Source code for paper ``Random Sampling over Joins Revisited'' (SIGMOD '18).
The main memory implementation is located in mmJoin. Create makefiles using cmake. The code is written for a C++11 compiler.
- cd mmJoin
- install cmake, make, gcc, g++ (>= 4.8)
- mkdir build
- cd build
- cmake -DCMAKE_BUILD_TYPE=Release .. (or Debug if you want to debug it using gdb)
- make
Suppose ${CWD} is the work directory and ${SF} is the scale factor of the dataset (TPC-H, TPC-DS). Note that symbolic links should also work.
- TPC-H. Place generated *.tbl in ${CWD}/${SF}x/. Rename lineitem.tbl to lineitem_skew.tbl (or change the file path in mmJoin/src/generic_sample_test.cpp).
- Twitter graph data from here. // TODO upload the data preparation tools
- TPC-DS. Place generated *.dat in ${CWD}/tpcds_${SF}x/.
-
cd mmJoin/build/src
-
./generic_sample_test [args] Use --help and refer to mmJoin/src/generic_sample_test.cpp for help. Note: TPC-H queries are named TCPX (X='3', 'X', 'Y') in the source file due to a misspelling.
-
For TPC-DS run:
./tpcds_sample_test [args]
It requires __int128 support from GCC >= 4.6.
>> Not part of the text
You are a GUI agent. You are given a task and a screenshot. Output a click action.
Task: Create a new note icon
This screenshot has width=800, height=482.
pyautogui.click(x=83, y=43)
This repository is shared for academic purpose only. Any one can use, copy, modify and distribute the software, provided this notice is also included. We disclaim any warranty for any particular purpose nor shall we be liable to any one for using the code.
8/26/20: Add two sample general acyclic queries on the TPC-DS dataset.